The healing power of light
If doctors could restore clogged arteries to health, heart-attack rates would plummet. MIT physicist Michael Feld thinks using light in sophisticated ways could bring this elusive goal closer.
The system he has in mind roughly resembles a benign version of the laser search-and-destroy machines featured in some computer games. The system’s probes, though, would be tiny enough to fit within the confines of a patient’s coronary artery.
Feld’s main collaborator is cardiologist John Kramer from the renowned Cleveland Clinic, and the pair recently passed a key milestone in their heart disease-related research.
The high-tech system Feld and Kramer have created is designed to diagnose danger spots in arteries. Using a technique called Raman spectroscopy, the researchers measure the spectrum, or frequency profile, of light scattered back from targets bathed in a laser beam. If the light’s from calcium, found in some artery buildups, it will have one kind of spectrum. If from cholesterol, it will have another.

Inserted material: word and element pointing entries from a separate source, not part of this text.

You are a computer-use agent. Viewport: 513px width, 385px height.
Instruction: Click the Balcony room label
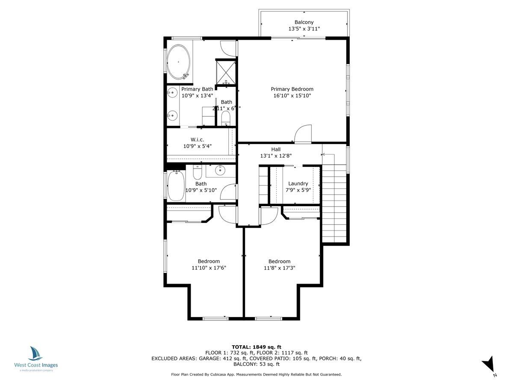coord(304,22)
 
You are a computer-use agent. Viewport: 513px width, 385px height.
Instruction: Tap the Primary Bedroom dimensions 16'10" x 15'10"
coord(292,96)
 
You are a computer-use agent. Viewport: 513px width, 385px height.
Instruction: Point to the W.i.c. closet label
coord(198,139)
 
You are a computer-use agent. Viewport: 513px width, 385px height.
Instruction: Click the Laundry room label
coord(298,184)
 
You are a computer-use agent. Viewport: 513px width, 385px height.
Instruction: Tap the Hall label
coord(276,149)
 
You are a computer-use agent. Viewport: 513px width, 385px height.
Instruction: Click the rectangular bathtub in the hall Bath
coord(176,186)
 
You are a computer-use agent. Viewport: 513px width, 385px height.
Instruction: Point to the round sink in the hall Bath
coord(220,171)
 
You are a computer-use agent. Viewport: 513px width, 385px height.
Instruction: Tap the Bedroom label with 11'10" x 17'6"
coord(209,261)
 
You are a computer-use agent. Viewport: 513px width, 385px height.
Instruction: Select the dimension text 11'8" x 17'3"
coord(279,268)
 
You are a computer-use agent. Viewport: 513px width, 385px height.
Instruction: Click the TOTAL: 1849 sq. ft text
coord(256,346)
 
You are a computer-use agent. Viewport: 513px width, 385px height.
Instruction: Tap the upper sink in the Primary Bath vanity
coord(173,92)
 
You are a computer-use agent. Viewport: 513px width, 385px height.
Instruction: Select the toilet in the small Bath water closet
coord(226,118)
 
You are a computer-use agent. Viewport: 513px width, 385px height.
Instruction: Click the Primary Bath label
coord(197,89)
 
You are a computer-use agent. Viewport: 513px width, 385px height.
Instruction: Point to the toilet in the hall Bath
coord(198,172)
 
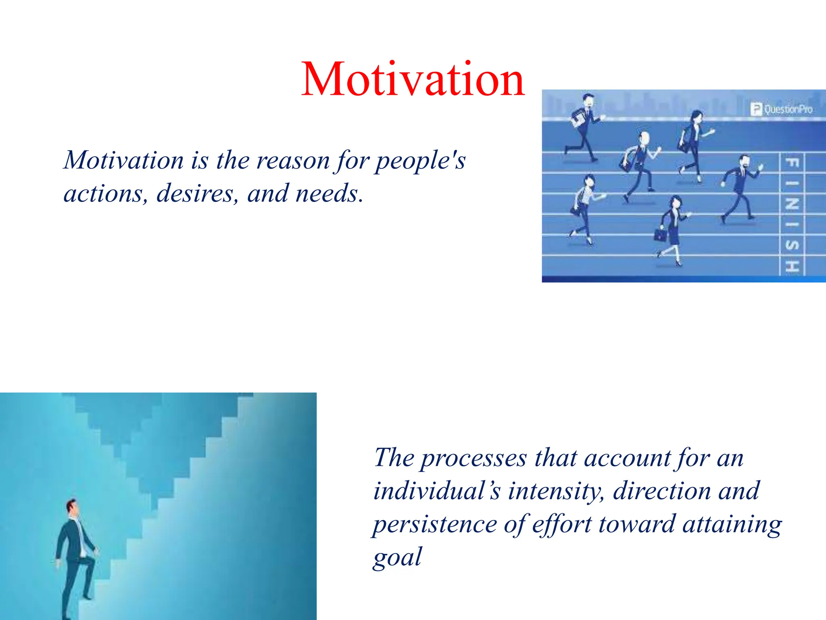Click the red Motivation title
point(413,79)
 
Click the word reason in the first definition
point(293,160)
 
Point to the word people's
point(420,160)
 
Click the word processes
point(473,458)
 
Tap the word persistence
point(435,524)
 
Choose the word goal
point(397,557)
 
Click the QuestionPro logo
point(781,109)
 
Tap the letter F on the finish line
point(792,163)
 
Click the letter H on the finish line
point(792,266)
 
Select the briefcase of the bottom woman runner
point(660,235)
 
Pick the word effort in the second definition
point(562,524)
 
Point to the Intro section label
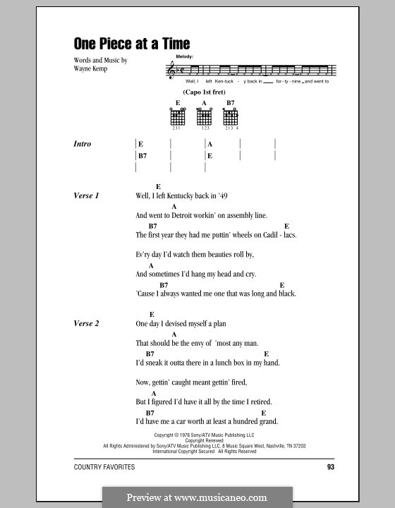[83, 144]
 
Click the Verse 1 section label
[87, 195]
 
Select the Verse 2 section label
[87, 323]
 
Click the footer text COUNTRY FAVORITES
[104, 468]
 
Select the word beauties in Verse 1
[212, 254]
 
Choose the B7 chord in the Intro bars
[142, 156]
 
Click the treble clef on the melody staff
[171, 70]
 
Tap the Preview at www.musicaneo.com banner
[197, 496]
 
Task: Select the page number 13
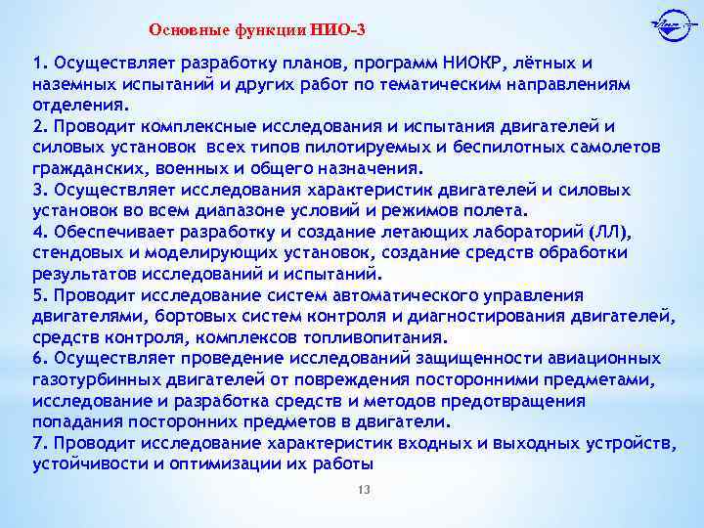pos(363,489)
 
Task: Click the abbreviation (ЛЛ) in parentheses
pos(610,232)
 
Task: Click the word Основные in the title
pos(187,28)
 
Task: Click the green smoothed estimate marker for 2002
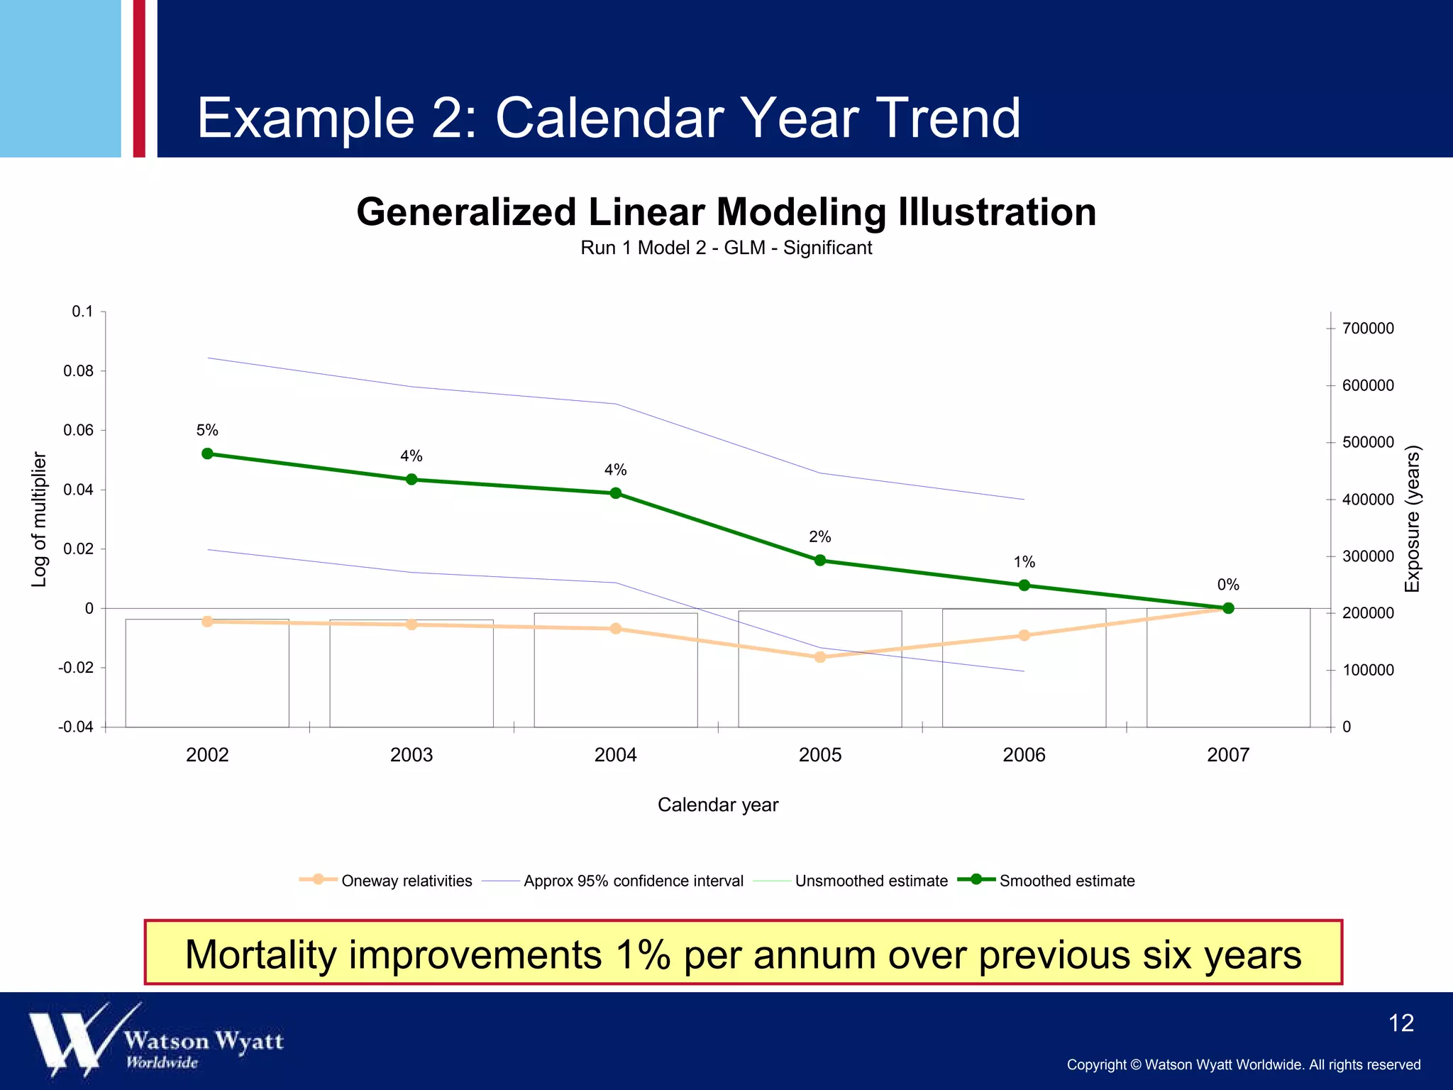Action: [x=207, y=453]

In tests, the system proved virtually foolproof at gauging the chemical makeup of ailing arterial regions–a potential boon for doctors deciding how to treat diseased vessels. But getting to this stage wasn’t easy.
“The signals are incredibly weak,” notes Feld. “For every billion photons of light you put in, you get one back.” (Someone who had to send a billion e-mail messages to get a single response would have to transmit a message each second for almost 32 years.)
The researchers explored various approaches to measuring those rare light particles. The system they finally came up with does the job very efficiently. “It used to take 30 minutes to collect the data we need,” says Feld. “Now, we’ve gotten that down under a second.”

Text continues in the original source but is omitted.